The general process is as follows
from akvo.rsr.models.result.indicator_period import IndicatorPeriod
from akvo.rsr.usecases.jobs.aggregation import (
schedule_aggregation_jobs,
execute_aggregation_jobs,
)
period = IndicatorPeriod.objects.get(id=some_id)
schedule_aggregation_jobs(period)
# every interval (currently a minute)
execute_aggregation_jobs()
Scheduling aggregation jobs
The process of schedule is simply creating an IndicatorPeriodAggregationJob
.
The conditions are in the function, but they can be sums up to: only schedule if this job hasn’t been schedule yet.
Executing aggregation jobs
execute_aggregation_jobs
takes care of executing all aggregation jobs.
This is a remnant from when the task was executed in a cronjob.
Each aggregation job targets a period and runs all the way until the root of the tree.
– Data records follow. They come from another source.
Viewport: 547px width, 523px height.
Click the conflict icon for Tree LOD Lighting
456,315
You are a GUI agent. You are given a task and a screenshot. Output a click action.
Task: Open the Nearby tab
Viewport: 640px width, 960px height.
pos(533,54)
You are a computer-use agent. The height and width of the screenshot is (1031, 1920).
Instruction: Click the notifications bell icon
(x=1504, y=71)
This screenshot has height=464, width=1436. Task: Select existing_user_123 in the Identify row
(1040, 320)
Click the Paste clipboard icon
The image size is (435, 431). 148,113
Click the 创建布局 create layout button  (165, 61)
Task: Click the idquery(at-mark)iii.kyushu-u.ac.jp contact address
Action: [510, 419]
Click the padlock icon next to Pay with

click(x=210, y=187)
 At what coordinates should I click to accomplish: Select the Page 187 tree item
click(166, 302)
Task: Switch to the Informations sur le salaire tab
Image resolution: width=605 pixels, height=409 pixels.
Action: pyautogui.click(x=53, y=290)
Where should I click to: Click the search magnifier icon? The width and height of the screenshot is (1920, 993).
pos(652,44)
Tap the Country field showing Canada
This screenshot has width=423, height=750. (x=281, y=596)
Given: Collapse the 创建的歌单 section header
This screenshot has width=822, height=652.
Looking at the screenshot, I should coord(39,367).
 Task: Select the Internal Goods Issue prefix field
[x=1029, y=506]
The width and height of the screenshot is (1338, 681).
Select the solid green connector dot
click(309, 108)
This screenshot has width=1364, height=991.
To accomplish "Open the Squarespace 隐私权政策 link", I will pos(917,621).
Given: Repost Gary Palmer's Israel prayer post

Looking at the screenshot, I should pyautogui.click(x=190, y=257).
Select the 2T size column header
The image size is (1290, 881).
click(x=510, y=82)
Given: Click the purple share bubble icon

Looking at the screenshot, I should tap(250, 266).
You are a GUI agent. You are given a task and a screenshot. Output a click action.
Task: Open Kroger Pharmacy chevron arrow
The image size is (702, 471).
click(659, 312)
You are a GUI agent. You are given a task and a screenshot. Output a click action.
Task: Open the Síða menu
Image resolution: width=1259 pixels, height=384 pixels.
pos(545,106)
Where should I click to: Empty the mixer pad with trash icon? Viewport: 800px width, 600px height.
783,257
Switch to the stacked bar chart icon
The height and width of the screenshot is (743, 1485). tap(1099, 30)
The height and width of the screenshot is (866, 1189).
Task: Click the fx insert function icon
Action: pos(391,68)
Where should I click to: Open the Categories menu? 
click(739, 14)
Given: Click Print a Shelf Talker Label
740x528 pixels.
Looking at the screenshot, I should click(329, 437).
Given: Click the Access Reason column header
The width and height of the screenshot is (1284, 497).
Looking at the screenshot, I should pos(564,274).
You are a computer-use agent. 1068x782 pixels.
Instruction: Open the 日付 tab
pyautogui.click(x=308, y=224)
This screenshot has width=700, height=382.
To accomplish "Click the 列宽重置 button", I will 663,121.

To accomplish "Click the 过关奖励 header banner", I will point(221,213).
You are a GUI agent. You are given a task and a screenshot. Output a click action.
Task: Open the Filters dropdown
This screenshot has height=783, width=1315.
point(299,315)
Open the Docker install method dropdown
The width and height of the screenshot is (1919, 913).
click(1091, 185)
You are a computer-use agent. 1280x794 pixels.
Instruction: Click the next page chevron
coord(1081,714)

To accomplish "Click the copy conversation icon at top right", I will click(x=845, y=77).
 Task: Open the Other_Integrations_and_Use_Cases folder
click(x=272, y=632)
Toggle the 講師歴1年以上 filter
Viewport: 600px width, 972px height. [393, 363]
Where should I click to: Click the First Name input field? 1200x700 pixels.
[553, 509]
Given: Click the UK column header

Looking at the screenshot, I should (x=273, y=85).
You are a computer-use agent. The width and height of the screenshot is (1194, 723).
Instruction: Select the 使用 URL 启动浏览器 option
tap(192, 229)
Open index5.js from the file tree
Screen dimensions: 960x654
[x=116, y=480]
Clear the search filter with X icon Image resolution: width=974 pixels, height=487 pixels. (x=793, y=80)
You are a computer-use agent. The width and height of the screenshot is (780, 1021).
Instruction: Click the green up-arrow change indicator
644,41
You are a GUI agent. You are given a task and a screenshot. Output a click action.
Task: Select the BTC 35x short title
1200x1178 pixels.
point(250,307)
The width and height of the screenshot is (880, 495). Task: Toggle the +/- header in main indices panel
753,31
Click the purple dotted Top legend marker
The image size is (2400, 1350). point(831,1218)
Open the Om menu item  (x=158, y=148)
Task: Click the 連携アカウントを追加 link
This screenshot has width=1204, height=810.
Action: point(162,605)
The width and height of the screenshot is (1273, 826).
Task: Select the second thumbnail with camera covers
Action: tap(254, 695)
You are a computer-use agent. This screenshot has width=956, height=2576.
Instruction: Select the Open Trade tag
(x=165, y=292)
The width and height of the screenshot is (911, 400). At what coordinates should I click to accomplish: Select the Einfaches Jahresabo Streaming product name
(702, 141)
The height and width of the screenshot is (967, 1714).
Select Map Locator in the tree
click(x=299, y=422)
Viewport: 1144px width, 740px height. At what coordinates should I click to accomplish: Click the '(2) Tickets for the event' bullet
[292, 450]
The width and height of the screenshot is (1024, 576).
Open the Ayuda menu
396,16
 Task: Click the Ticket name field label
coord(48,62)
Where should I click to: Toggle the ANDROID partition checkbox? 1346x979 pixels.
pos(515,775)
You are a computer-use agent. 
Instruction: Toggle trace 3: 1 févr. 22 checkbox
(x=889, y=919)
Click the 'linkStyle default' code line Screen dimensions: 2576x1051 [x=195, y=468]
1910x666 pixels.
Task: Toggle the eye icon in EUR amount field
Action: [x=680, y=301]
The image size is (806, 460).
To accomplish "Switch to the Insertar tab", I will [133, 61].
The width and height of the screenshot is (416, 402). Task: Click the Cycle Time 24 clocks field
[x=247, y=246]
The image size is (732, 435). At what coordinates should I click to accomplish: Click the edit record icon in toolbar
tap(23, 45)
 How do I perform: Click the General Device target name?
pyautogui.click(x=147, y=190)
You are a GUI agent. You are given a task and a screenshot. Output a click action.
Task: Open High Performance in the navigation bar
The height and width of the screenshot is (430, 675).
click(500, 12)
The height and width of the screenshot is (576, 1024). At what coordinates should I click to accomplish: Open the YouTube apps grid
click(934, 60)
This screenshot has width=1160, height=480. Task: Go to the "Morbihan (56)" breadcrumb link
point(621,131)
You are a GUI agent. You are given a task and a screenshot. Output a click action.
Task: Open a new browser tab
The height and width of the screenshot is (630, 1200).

The algorithm is as follows
def aggregate_period(period):
# Sum values of children
if has_child(period):
child_values = period.children.values()
total = sum(child_values)
period.actual_value = total
period.save()
if has_parent(period):
aggregate_period(period.parent_period)
It is a monolithic, multi-step operation wrapped in a database transaction and there is much room for optimisation e.g
periods could make use of
AkvoTreeModel
for traversing the hierarchyeach level could be done with an independent job using a django-q Chain
it might be possible to improve the model and make this unnecessary by allowing calculation at request time (Sum aggregation)
Handling failures
Should a job fail for whatever reason, the number of failures is updated and the job is marked as failed.
A check is then done to make sure the
akvo/rsr/usecases/jobs/aggregation.MAX_ATTEMPTS
has been reached.
Should that be the case, the job is marked as “maxxed” and an email is sent to subscribers.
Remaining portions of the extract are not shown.